To find out your rights to obtain copies of your medical records,
use this site for looking up rules for your state.
http://medicalrecordrights.georgetown.edu/records.html
You may have to some digging to find out if your state has a limit
on the fees they may charge – good luck. The fee you state in your
comment does seem like they are being unreasonable.
I seem to be fortunate as I always ask
for copies of lab tests and other tests and have received them at my
appointment with the doctor covering and explaining them then. If a
test is one ordered by the doctor during my appointment, I receive a
copy by email or snail mail. All of this is at no charge to me.
Most lab reports will state at the bottom – page 1 of x pages or
page 1 of 1 pages.
Dr. Rob – your list is very good.
Cooperation between different offices and hospitals could improve, especially where the doctors is not employed by the hospital.
Number 6 should be the same for
everyone on a national basis. Telemedicine is evolving and some
doctors cannot (in over 30 states) prescribe medication without
physically seeing the patient. I have not been able to discern
whether this covers refills or just new prescriptions. I know this
is one reason people that travel for their work use national drugs
chains and use telemedicine for refills.
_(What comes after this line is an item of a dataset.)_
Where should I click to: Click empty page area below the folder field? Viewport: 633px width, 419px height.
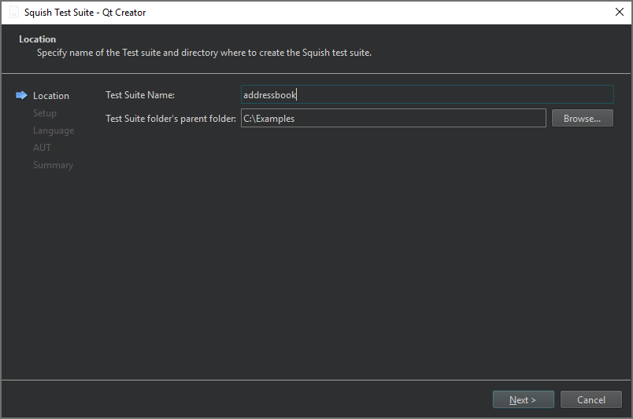pos(354,252)
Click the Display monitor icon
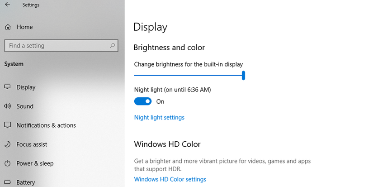The height and width of the screenshot is (187, 373). coord(8,87)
The national chains can
then access the records to confirm the doctor-patient relationship.
Doctor just e-prescribes to normal branch and then branch where
patient is refilling can access.
You are preaching to the choir here. The reasoning I hear most often is “You’d only get upset by results that fell outside of the normal range, that really don’t mean anything.” Yeah, thanks for telling me I’m stupid.
Thanks for the link. I’ll look into it.
Well said Dr. Lamberts. While most
software vendors are focused on regulatory requirements, they miss the
opportunity to make their application useful to the physician, and the
patient. My physician is trying to
meaningfully use his system which resulted in a close-to-useless visit summary
being mailed to me a week after the visit.
He may have met the letter of the regulation, but it was not helpful for
either him or me and will do nothing to enhance the next visit. The one benefit
I see in meaningful use is that we are inching towards some standard
terminology and systematic flow which are vital for future solutions. If
software vendors can’t create real usefulness quickly, we will be drowning
providers in meaningless overhead and that is a recipe for disaster.